When I feel ugly and fat/overweight.
Today I wore unflattering clothes to work. By unflattering, I mean tight jeans and a flannel top which emphasizes my thighs more. I saw myself in the mirror few minutes ago and saw how big my thighs were. As if there was a time it isn’t. But it’s noticeable (for me) how bigger I got because of my bigger thighs, chubbier cheeks and flabby arms. The other day I asked our maid if I’m getting fat, expecting she’d say “no, of course not!” she actually said “ay oo lumaki nga braso mo.” (yes! Especially your arms.) And it only made me realize that I’m actually gaining weight and felt heavier than usual.

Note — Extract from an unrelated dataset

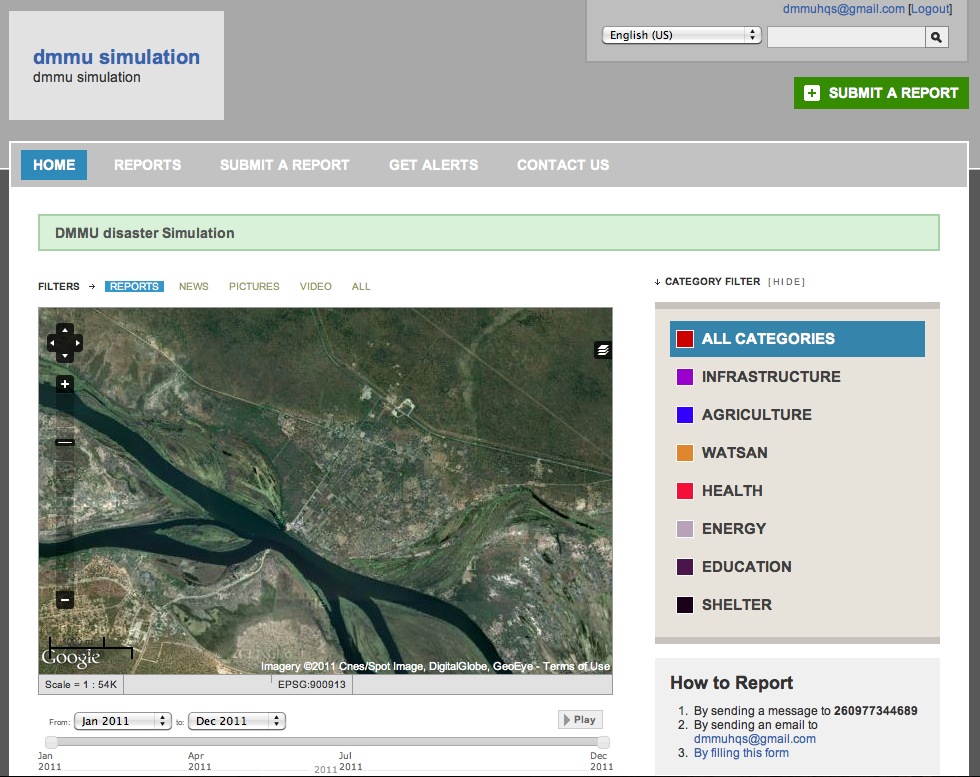Viewport: 980px width, 777px height.
Task: Click the search magnifier icon
Action: click(x=937, y=37)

So I decided to run last Sunday, and then went to the gym on Monday, hoping I’d feel better about myself (and I promised myself again that I’d exercise regulary). But today I felt worse. Maybe it’s because of the clothes I’m wearing.
But today my officemate Steph and I went to Starbucks to grab coffee. The barista wrote “you look beautiful” on Steph’s cup while mine says “Godbless”. I don’t know if that means something but for me it definitely tells me something – that maybe I am the ugly friend. Now I’m feeling worse-r.
I’m being unfair again to myself. I just promised from my previous blog that I’d stop hating myself but today I just found more reasons to feel that way.
I hope this is just me going through PMS.